“We are still seeing tepid consumption and discretionary spends. Things should start improving by the third quarter, with a clearer picture emerging in Q4,” Mistry said.
Banking, travel, cement, and two-wheelers among key buys
While Buoyant Capital remains constructive on banking stocks, Mistry said the fund has trimmed exposure slightly after an extended overweight position.
“We continue to like financials, but much of our incremental exposure is moving toward sectors that benefit from rural and middle-income transfers — such as travel, leisure, cement, and two-wheelers,” he said.
Mistry added that individual homebuilders, who form nearly 70% of cement demand, are likely to drive near-term momentum as state-level welfare spending and income transfers support non-discretionary consumption.
Liquidity and policy shifts shaping market tone
According to Mistry, policy actions in recent quarters — including state-level freebies worth nearly ₹5 lakh crore and tax and GST concessions by the Centre — have temporarily supported consumption, but at the expense of investment-led growth.“We’re seeing a shift from capex-intensive to consumption-driven growth.
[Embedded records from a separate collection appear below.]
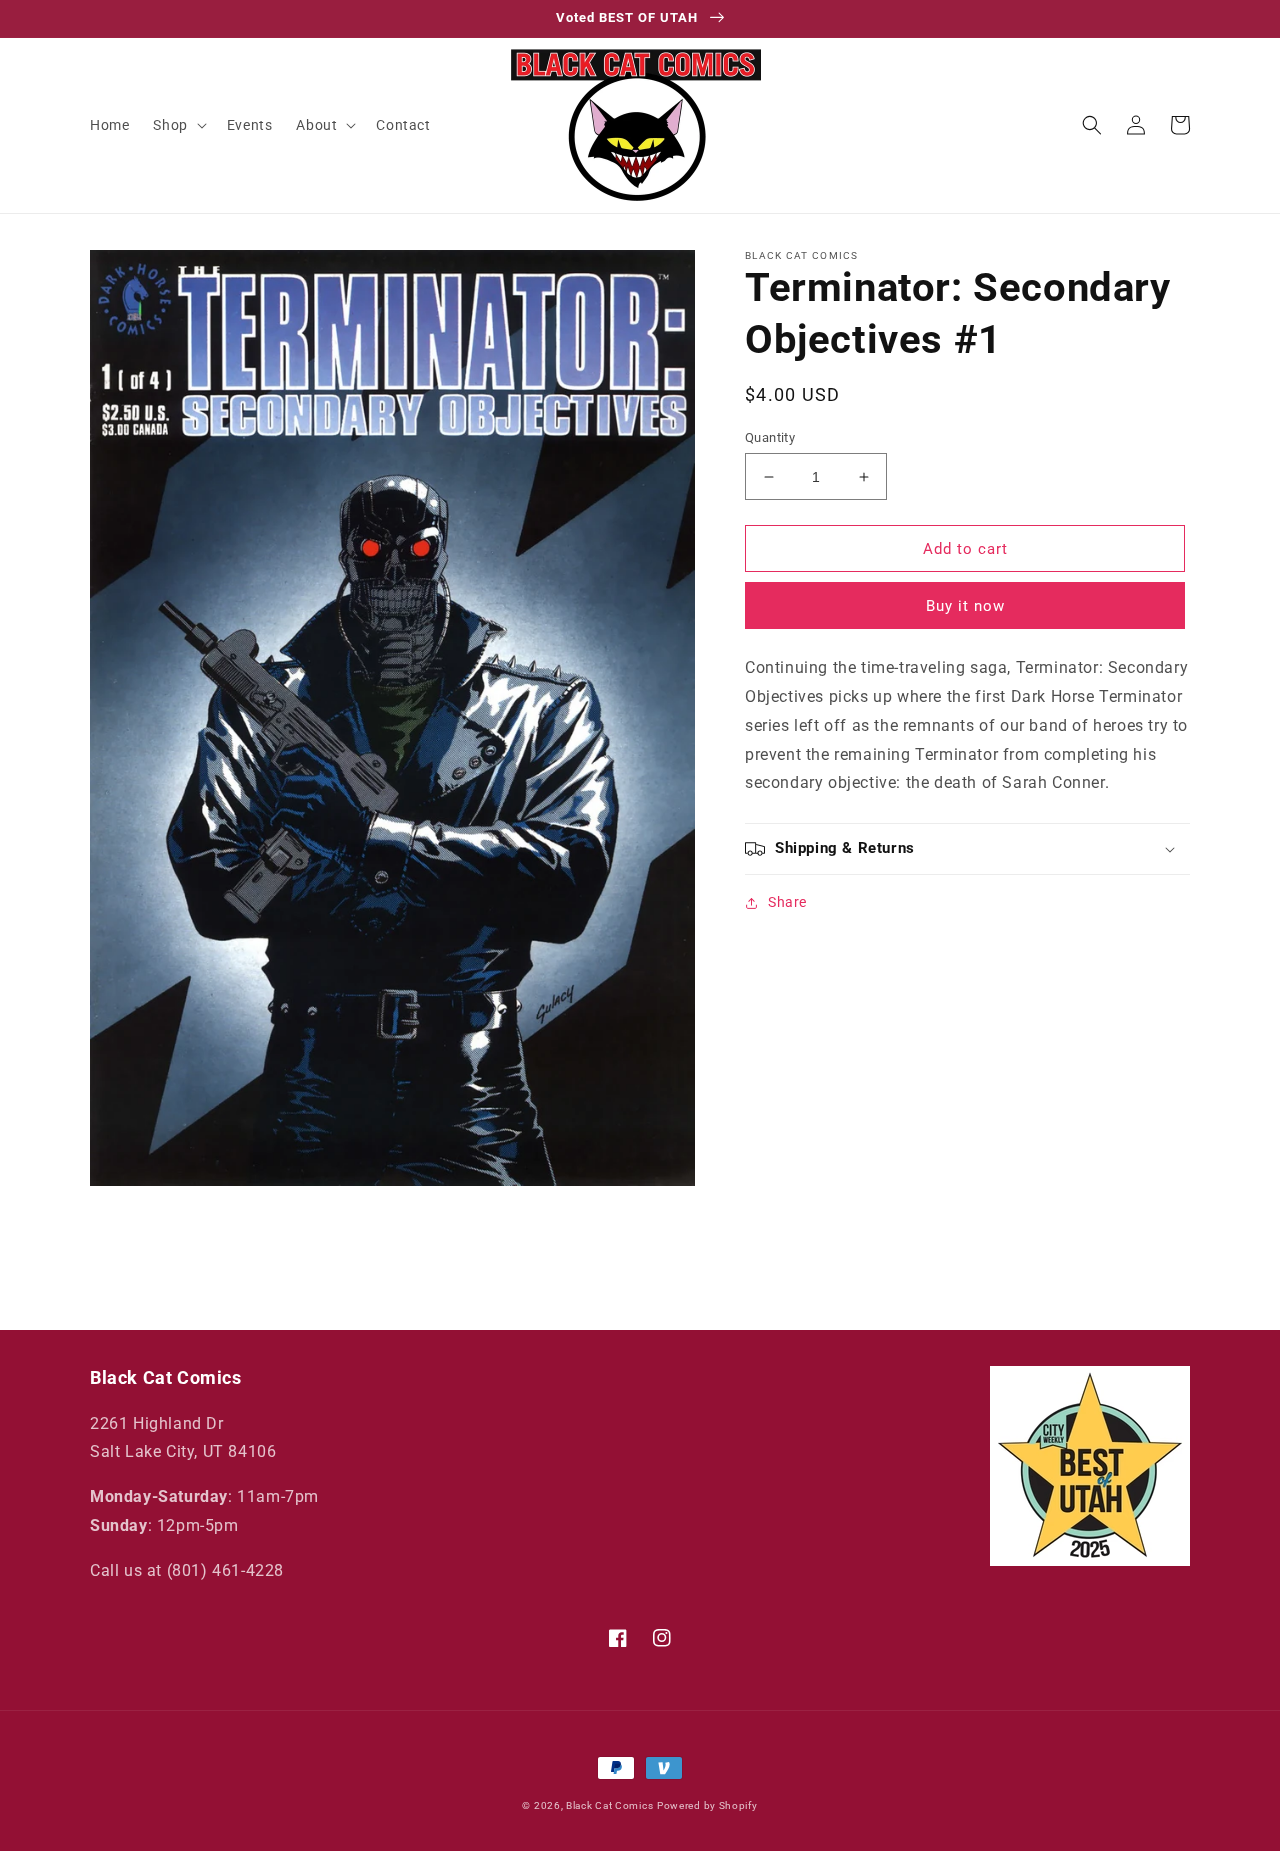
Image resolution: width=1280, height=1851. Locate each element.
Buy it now (965, 606)
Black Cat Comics (609, 1805)
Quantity (770, 437)
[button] (177, 125)
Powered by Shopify (707, 1805)
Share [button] (787, 902)
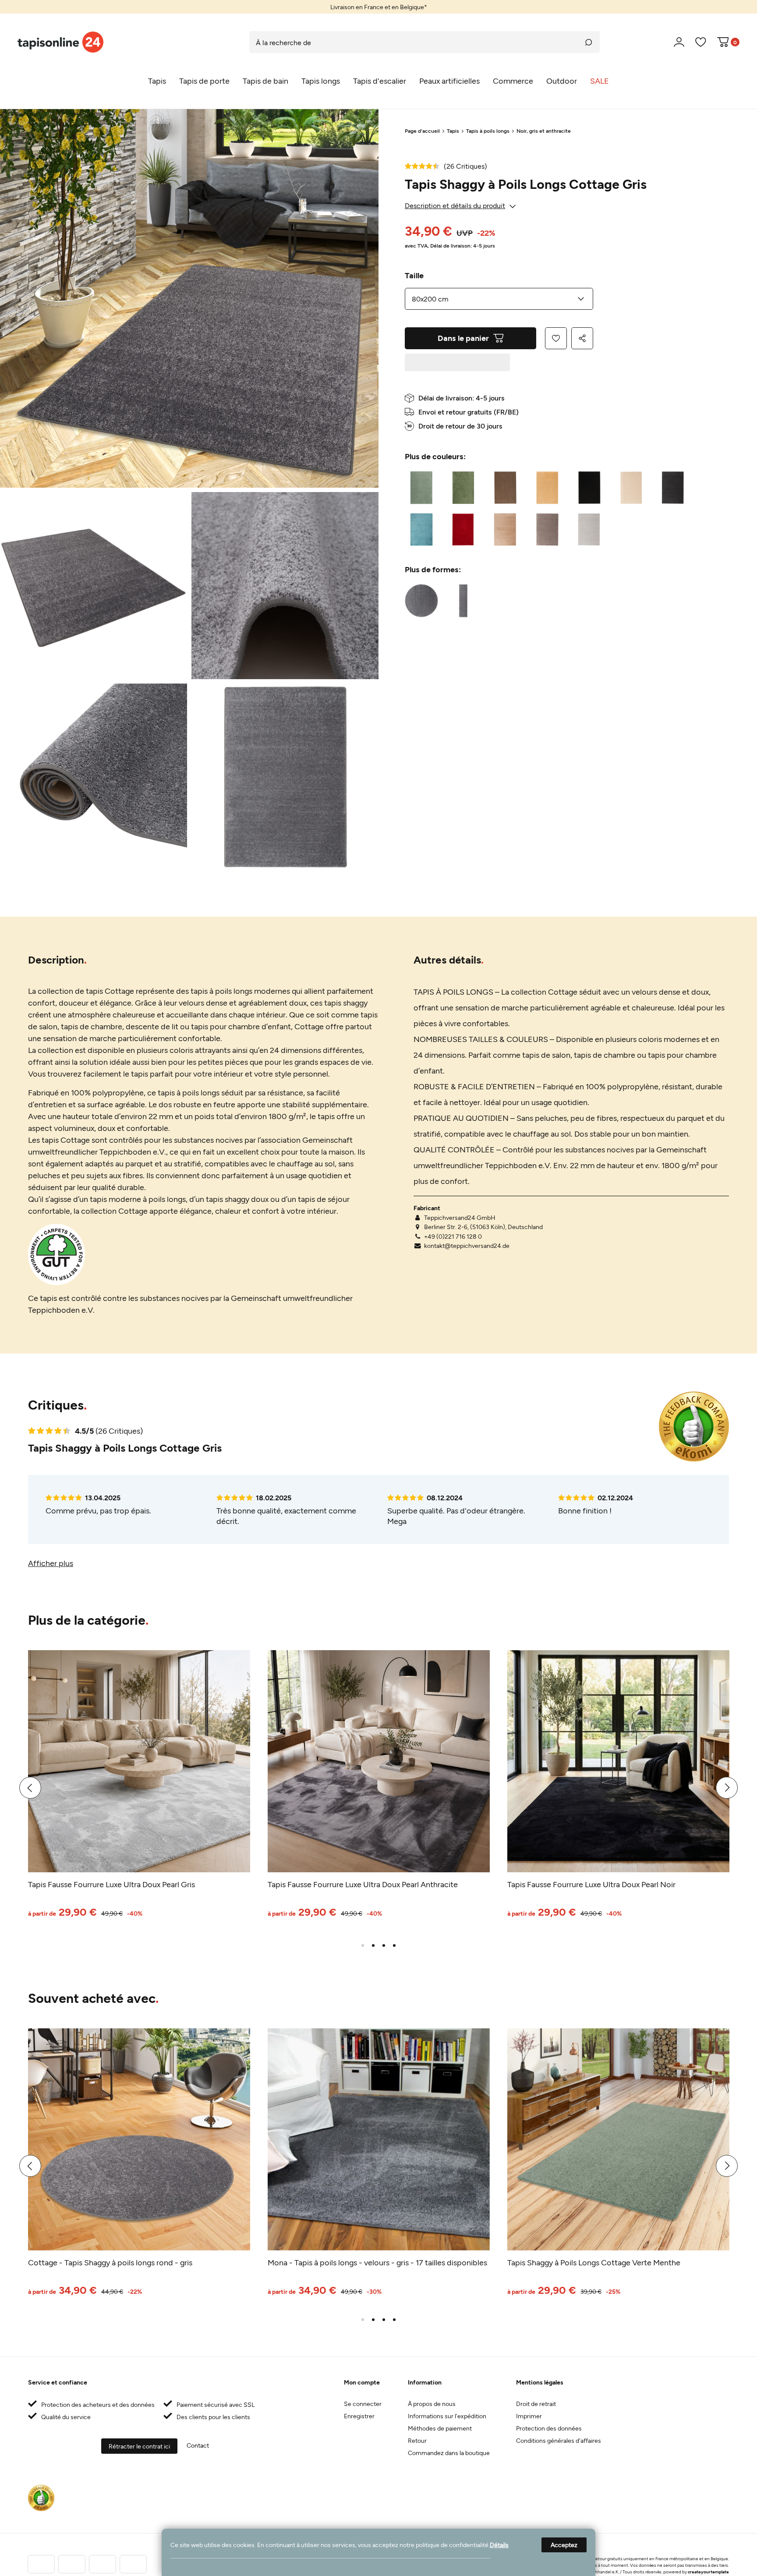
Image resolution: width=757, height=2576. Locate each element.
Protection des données (549, 2428)
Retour (417, 2440)
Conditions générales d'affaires (558, 2440)
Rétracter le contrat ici (139, 2446)
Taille (414, 275)
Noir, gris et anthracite (543, 131)
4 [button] (394, 1945)
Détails (499, 2544)
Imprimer (529, 2416)
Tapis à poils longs (487, 131)
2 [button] (373, 1945)
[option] (378, 7)
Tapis (453, 131)
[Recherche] (589, 42)
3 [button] (383, 1945)
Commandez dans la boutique (449, 2452)
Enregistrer (359, 2416)
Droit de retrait (536, 2403)
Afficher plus (50, 1563)
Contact (198, 2445)
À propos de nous (432, 2403)
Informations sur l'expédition (447, 2416)
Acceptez (564, 2544)
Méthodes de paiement (440, 2428)
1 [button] (362, 1945)
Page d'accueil (422, 131)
However, liquidity tightening by the RBI in 2024 is now reflecting in weaker earnings momentum,” he explained.He expects conditions to improve gradually in early 2025 as liquidity normalizes and the rupee stabilizes.
Primary market frenzy raises valuation concerns
Commenting on Lenskart’s tepid listing, Mistry said valuations across several IPOs appear excessive relative to fundamentals.
“We stayed away from the Lenskart IPO. These are great businesses, but the valuations at listing rarely hold up across cycles,” he said, adding that value-conscious investors should remain cautious.
Smallcaps still resilient, but FIIs yet to return fully
While foreign investors continue to remain cautious, Mistry highlighted that domestic inflows of nearly $60 billion in the past 12 months have kept markets buoyant.
“If household equity allocation rises from 5.6% today to even 10% in a few years, domestic flows could double — making India’s small and midcaps structurally resilient,” he said.
However, he warned that high valuations and rupee depreciation are still deterring FIIs from making a strong comeback.